Find every line in the entries below that contains the string "plus", and copy each of those lines.

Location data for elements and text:
--

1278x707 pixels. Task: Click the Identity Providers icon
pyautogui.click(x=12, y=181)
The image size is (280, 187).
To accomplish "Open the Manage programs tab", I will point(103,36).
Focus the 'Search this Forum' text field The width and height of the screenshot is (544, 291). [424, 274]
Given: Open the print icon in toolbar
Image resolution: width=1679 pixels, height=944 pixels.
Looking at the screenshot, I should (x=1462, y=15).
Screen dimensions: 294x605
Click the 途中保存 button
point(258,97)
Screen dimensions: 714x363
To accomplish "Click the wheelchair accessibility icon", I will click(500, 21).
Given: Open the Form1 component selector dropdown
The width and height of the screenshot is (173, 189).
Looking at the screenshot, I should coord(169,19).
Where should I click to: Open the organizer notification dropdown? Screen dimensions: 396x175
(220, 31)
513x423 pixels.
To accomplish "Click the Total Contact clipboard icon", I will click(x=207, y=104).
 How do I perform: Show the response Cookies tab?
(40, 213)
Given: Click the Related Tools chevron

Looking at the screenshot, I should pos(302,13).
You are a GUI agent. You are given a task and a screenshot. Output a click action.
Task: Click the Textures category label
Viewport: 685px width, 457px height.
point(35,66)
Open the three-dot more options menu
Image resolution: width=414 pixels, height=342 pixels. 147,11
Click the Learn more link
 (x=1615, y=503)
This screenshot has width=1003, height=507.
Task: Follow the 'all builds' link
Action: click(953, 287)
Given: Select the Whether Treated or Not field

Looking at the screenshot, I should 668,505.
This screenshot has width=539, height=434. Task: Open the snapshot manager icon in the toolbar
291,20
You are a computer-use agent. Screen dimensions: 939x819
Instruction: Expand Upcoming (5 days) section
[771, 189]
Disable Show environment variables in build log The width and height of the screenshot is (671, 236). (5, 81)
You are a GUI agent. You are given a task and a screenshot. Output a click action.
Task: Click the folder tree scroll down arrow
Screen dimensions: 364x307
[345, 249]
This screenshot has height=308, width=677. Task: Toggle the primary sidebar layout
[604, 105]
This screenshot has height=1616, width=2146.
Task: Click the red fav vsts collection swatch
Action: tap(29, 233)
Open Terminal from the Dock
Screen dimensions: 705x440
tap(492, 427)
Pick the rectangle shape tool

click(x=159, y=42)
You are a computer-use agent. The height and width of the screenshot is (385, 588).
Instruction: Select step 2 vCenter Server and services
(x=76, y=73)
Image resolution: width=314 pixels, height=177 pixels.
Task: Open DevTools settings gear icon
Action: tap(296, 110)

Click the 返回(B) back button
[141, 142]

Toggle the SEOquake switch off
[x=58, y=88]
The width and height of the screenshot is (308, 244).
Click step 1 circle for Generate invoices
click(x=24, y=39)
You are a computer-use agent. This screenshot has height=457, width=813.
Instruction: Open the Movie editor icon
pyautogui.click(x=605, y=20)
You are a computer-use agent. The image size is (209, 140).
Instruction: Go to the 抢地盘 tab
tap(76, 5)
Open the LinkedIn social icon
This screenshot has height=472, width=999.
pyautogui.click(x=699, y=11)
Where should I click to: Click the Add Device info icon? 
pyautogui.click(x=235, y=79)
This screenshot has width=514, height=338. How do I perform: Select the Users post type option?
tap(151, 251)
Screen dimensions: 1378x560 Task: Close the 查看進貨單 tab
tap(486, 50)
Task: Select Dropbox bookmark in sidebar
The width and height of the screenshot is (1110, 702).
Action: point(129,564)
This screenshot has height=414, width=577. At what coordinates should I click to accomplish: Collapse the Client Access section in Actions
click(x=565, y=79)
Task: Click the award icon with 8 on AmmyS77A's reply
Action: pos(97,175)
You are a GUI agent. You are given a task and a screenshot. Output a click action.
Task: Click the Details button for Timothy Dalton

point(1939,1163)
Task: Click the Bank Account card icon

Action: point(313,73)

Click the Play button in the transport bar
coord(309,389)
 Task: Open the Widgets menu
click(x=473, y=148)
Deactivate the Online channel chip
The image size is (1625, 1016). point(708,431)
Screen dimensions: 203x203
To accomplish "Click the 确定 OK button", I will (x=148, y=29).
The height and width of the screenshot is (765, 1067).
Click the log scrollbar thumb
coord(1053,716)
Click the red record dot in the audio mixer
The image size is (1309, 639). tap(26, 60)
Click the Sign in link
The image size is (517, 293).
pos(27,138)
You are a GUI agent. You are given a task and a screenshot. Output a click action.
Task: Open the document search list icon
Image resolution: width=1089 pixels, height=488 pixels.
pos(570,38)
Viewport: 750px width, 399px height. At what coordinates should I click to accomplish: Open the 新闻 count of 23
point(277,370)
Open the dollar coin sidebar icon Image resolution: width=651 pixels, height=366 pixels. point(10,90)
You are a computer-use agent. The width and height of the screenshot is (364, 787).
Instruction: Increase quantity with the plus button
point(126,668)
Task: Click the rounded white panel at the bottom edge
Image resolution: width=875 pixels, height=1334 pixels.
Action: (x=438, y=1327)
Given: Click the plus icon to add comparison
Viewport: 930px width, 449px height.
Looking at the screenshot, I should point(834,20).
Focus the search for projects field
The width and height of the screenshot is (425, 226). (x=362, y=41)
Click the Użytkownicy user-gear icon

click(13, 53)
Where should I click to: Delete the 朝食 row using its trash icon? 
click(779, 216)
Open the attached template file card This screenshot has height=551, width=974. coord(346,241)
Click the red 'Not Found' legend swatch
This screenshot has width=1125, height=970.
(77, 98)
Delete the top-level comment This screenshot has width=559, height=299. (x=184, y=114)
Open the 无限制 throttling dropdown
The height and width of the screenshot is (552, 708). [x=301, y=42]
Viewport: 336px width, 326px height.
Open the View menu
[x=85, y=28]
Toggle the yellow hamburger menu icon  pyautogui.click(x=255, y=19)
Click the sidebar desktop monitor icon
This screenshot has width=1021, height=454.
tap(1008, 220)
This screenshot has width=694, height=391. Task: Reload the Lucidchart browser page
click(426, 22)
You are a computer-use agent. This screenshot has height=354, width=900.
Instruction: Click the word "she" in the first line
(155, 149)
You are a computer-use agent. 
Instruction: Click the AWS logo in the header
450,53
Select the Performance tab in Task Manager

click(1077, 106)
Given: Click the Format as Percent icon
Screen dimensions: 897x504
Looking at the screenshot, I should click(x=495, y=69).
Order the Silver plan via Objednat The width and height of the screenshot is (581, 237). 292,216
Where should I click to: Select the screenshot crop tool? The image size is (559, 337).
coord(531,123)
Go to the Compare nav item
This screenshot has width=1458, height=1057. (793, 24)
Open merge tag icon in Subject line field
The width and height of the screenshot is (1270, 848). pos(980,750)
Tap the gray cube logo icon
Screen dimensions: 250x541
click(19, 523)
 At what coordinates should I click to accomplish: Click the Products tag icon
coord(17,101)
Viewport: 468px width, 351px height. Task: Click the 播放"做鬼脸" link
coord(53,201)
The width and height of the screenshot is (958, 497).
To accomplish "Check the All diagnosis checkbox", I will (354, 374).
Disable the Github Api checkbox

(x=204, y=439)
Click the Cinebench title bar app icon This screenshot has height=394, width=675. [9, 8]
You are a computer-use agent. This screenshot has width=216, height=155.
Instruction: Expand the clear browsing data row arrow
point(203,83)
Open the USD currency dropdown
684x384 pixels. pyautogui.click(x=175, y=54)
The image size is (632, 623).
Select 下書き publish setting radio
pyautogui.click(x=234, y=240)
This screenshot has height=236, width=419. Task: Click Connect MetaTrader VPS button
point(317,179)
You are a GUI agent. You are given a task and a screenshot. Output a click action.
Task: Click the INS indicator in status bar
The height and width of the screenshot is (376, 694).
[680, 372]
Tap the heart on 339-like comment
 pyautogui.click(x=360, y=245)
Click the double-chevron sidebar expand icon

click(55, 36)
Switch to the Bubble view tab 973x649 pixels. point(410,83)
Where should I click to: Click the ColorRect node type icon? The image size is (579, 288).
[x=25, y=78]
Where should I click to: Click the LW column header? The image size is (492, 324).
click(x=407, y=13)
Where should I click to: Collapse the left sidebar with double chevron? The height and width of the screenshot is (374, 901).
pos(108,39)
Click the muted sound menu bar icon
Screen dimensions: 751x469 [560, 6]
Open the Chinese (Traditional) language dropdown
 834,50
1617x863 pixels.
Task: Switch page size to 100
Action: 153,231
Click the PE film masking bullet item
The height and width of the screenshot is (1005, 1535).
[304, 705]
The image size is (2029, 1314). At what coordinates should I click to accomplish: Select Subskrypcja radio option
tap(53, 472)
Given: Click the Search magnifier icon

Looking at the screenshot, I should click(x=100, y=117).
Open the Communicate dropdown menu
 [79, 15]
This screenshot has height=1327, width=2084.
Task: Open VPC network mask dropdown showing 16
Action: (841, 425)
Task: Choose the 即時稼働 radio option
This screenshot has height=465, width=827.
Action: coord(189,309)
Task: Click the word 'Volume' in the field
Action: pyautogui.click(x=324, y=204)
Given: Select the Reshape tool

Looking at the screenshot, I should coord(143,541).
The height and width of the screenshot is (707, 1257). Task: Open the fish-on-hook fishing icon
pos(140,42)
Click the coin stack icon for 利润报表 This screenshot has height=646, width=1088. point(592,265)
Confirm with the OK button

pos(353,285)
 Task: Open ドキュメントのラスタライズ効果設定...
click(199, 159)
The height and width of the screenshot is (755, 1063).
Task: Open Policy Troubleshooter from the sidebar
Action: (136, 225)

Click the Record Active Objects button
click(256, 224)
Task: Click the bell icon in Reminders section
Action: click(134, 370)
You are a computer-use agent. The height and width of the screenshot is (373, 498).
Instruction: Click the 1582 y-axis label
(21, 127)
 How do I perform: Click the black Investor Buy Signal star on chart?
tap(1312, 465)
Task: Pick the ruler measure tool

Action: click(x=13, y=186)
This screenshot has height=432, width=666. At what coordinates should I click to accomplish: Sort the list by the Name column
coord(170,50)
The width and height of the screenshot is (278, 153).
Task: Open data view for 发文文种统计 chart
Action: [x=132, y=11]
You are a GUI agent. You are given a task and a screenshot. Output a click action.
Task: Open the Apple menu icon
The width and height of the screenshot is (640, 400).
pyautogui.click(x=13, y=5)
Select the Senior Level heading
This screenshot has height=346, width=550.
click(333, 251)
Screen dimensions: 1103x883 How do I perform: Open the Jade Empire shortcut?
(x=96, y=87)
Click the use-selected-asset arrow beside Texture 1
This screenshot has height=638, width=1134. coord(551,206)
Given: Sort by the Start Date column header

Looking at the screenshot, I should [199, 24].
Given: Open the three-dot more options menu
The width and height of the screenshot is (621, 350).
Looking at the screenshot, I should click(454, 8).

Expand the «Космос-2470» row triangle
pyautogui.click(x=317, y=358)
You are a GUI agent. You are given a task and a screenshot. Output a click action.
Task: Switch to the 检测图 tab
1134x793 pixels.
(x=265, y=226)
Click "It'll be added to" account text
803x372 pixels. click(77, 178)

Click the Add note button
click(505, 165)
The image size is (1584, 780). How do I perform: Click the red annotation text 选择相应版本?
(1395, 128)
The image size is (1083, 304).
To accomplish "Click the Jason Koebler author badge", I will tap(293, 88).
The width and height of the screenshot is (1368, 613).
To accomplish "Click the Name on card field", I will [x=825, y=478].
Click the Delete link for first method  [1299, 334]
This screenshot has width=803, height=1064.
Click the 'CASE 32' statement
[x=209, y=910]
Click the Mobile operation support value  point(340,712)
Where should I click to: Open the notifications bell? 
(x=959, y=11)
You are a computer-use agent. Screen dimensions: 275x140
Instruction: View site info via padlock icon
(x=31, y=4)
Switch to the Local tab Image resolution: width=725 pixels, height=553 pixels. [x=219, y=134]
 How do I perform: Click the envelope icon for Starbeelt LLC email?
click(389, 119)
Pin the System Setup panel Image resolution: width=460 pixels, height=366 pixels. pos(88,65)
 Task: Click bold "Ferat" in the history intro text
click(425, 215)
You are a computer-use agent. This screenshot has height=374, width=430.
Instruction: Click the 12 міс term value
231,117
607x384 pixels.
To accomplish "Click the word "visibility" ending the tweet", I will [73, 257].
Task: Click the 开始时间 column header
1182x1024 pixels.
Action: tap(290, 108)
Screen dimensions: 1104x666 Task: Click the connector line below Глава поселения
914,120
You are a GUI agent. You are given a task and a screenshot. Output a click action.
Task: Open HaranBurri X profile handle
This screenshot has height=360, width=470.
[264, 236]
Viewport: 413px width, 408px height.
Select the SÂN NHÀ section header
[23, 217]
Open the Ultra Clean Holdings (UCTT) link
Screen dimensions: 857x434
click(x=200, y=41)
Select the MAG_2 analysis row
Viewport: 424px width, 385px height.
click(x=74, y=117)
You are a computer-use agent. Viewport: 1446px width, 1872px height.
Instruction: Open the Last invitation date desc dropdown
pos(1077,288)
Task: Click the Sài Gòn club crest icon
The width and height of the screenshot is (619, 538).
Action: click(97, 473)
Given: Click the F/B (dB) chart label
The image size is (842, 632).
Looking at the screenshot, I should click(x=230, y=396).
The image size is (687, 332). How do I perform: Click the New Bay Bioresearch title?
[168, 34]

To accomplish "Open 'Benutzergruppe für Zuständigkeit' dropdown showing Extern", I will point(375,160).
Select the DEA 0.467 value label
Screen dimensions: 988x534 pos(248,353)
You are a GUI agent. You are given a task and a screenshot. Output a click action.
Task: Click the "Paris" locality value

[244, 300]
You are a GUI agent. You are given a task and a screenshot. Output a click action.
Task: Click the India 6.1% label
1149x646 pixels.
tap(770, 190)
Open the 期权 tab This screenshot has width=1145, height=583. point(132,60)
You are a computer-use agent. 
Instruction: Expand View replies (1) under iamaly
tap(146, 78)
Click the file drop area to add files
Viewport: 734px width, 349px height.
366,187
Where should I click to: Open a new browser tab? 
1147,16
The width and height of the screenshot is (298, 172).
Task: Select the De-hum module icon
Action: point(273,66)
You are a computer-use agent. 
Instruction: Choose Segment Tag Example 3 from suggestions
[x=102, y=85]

--

RESPONSE:
Instruction: Increase quantity with the plus button
Given: Click the plus icon to add comparison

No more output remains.